+++ INPUT ROWS +++
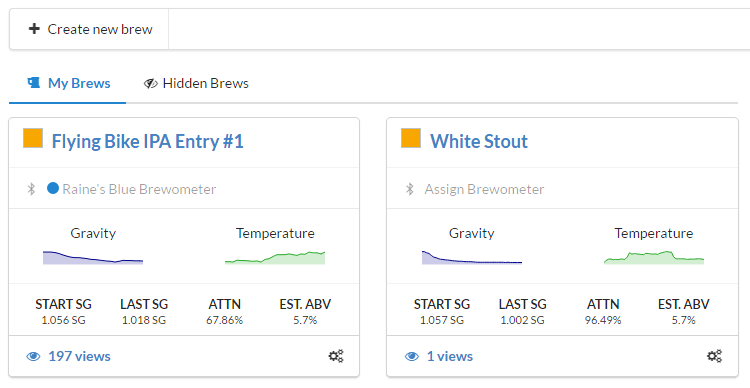This screenshot has width=750, height=388.
Task: Click orange color swatch on White Stout
Action: pos(411,138)
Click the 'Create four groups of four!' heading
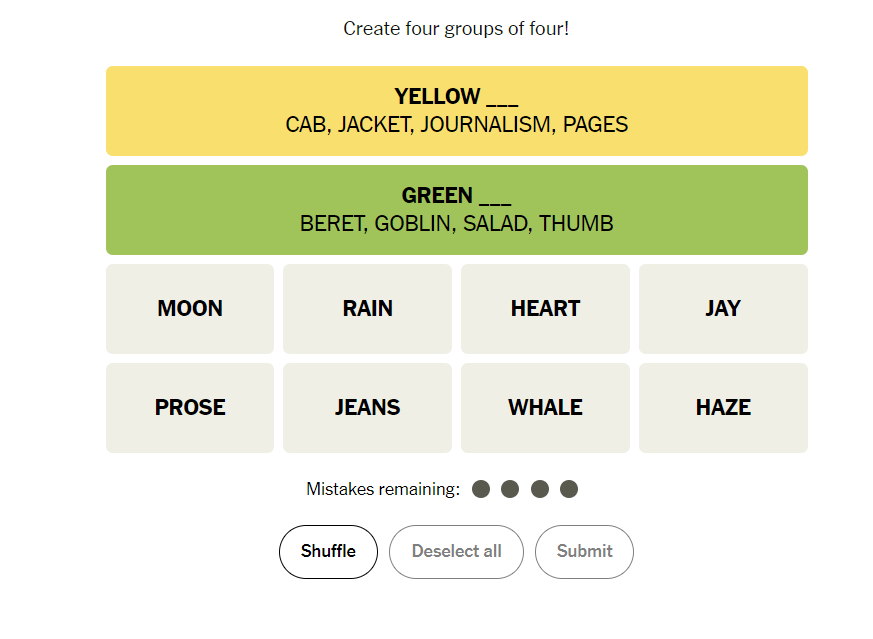The width and height of the screenshot is (873, 639). pos(456,28)
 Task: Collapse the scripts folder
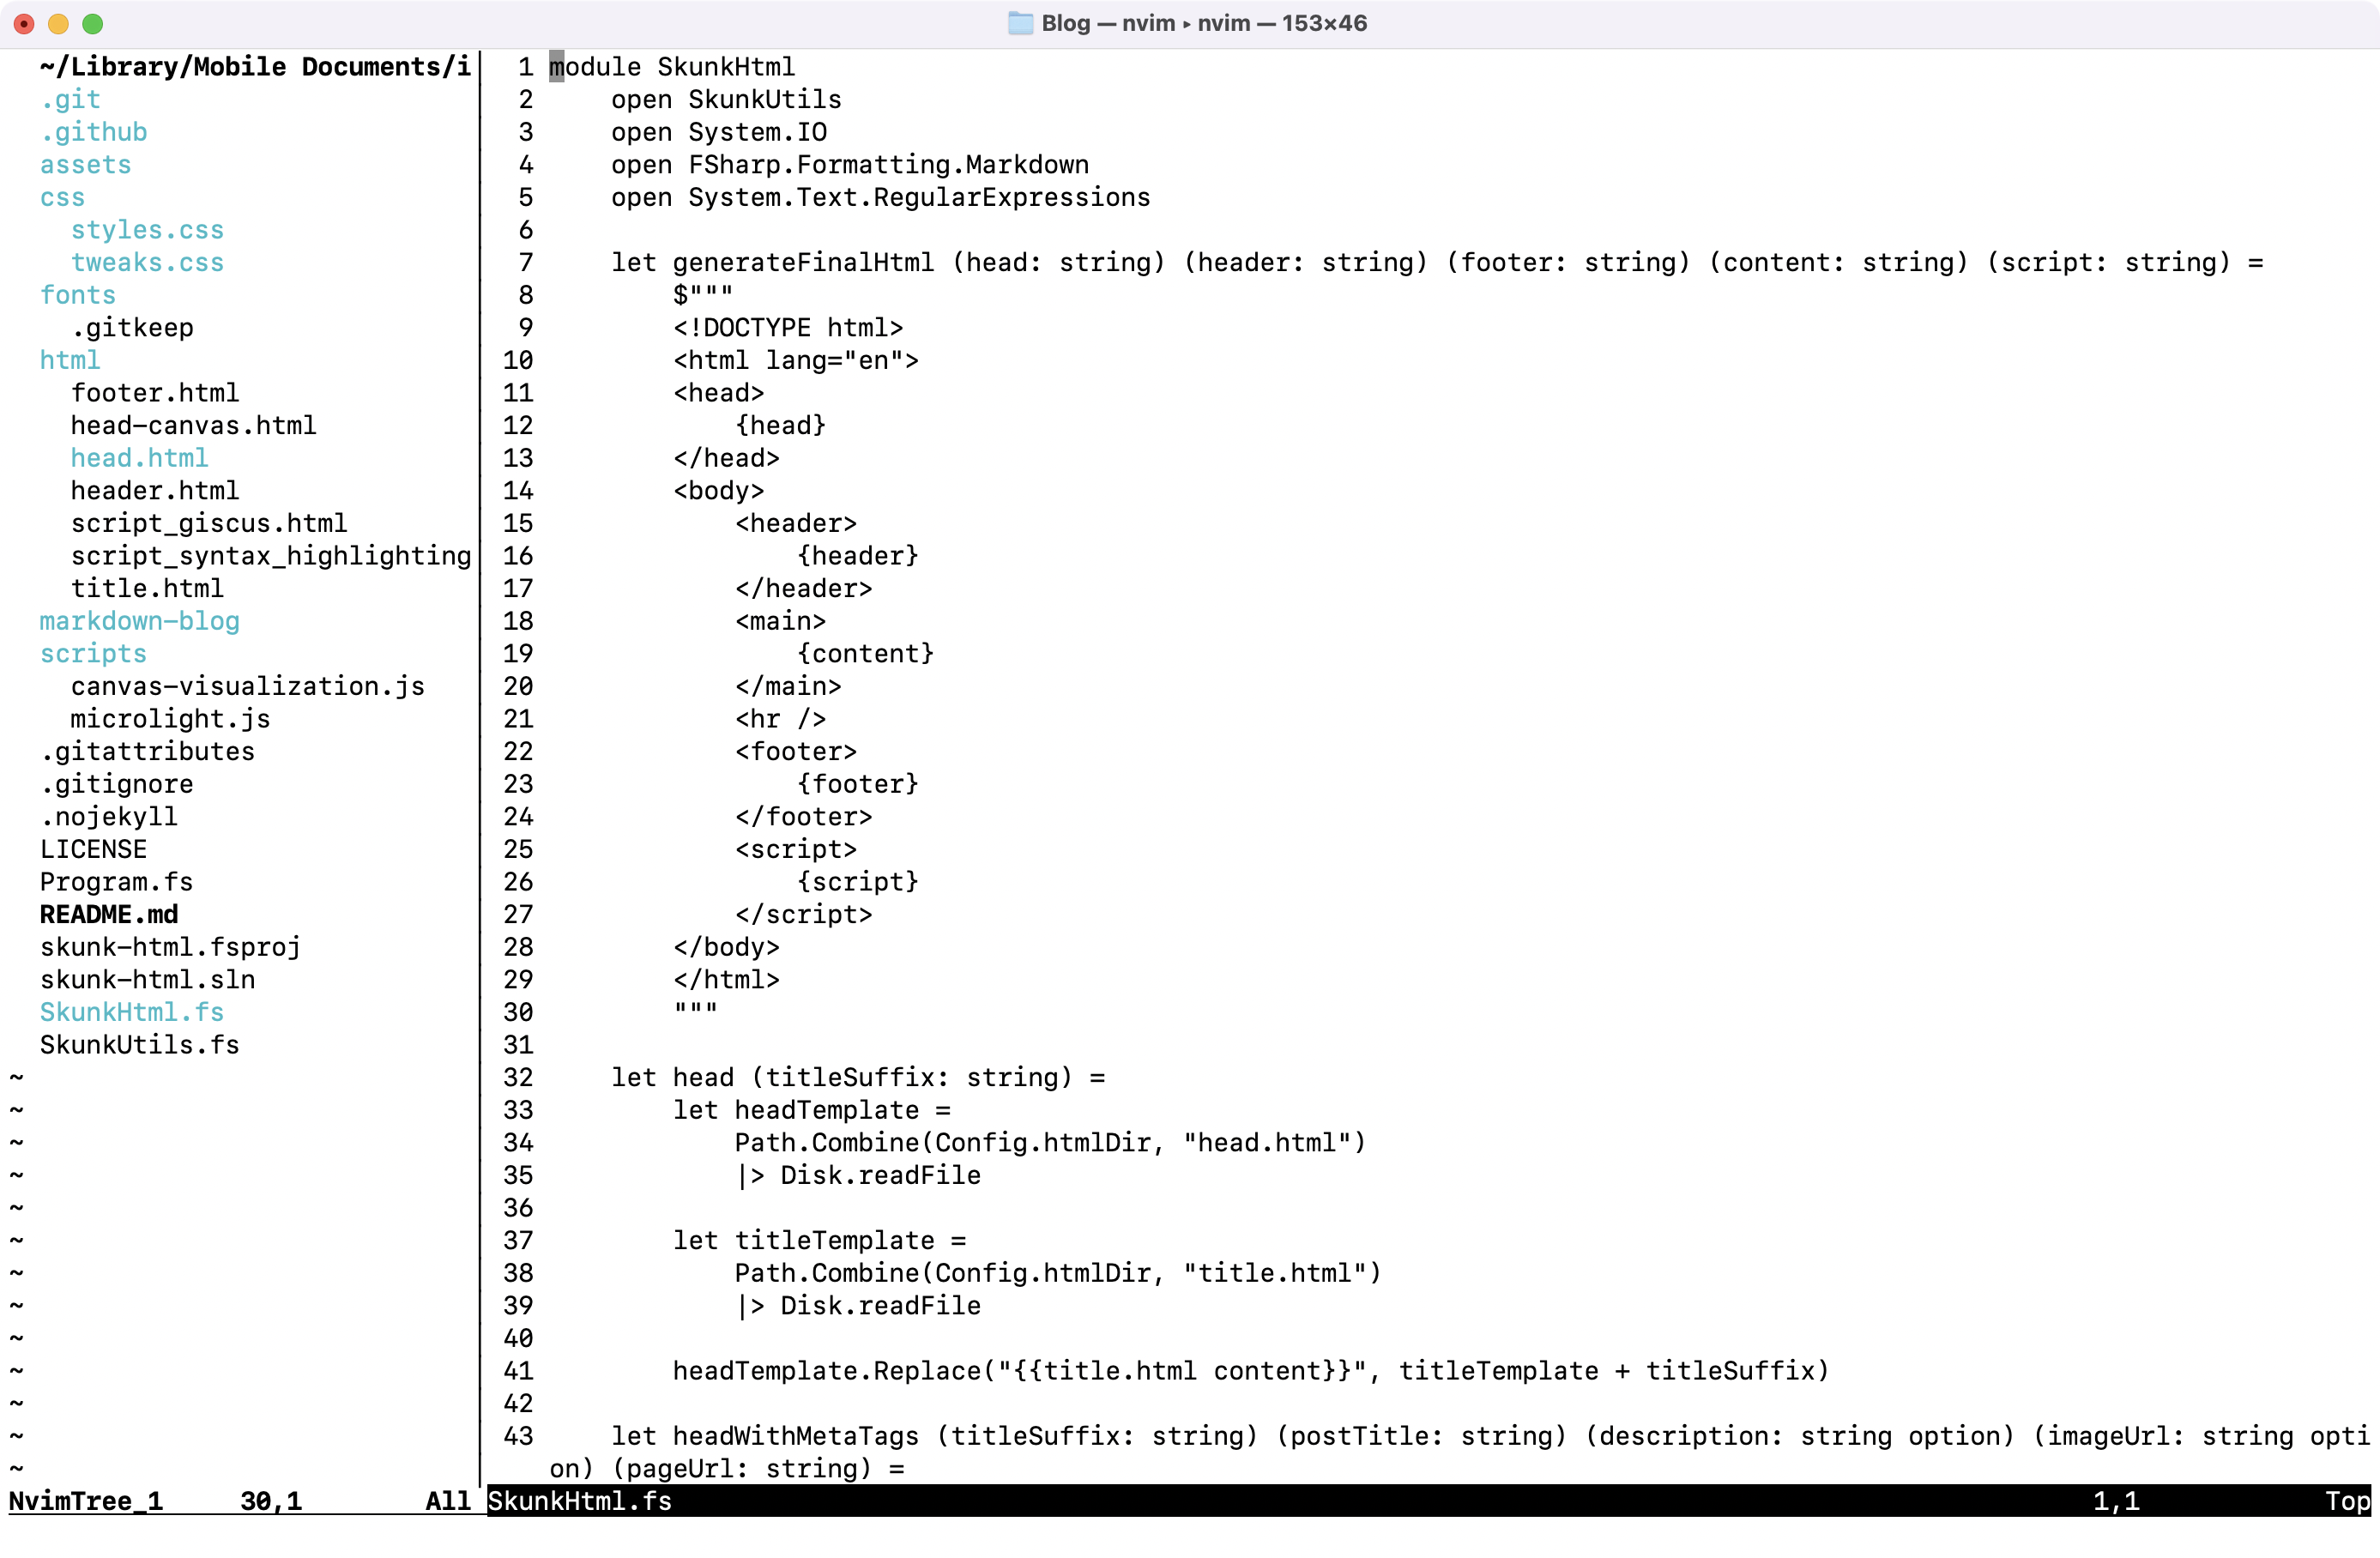pos(93,653)
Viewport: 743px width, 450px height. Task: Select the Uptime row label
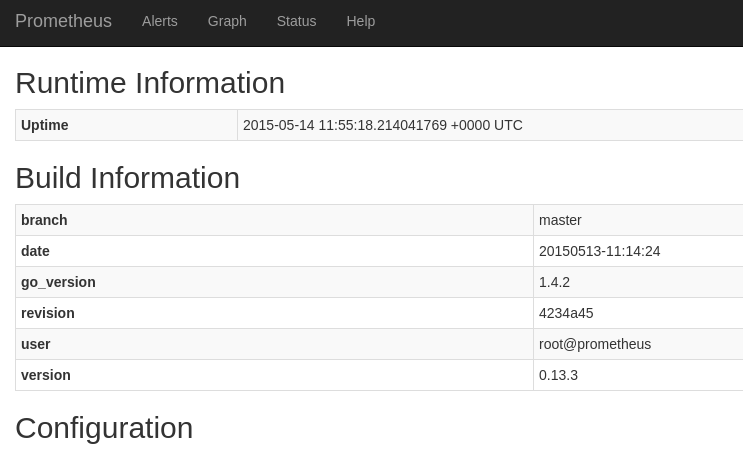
+++
## WHAT TO PRODUCE
Retype all of the material above word for word, leaving out the pictures.

## RESULT OF THIS TASK
This screenshot has width=750, height=388.
Task: Click orange color swatch on White Stout
Action: pos(411,138)
Click the 'Create four groups of four!' heading
The width and height of the screenshot is (873, 639). pos(456,28)
 Task: Collapse the scripts folder
pos(93,653)
Viewport: 743px width, 450px height. Task: Select the Uptime row label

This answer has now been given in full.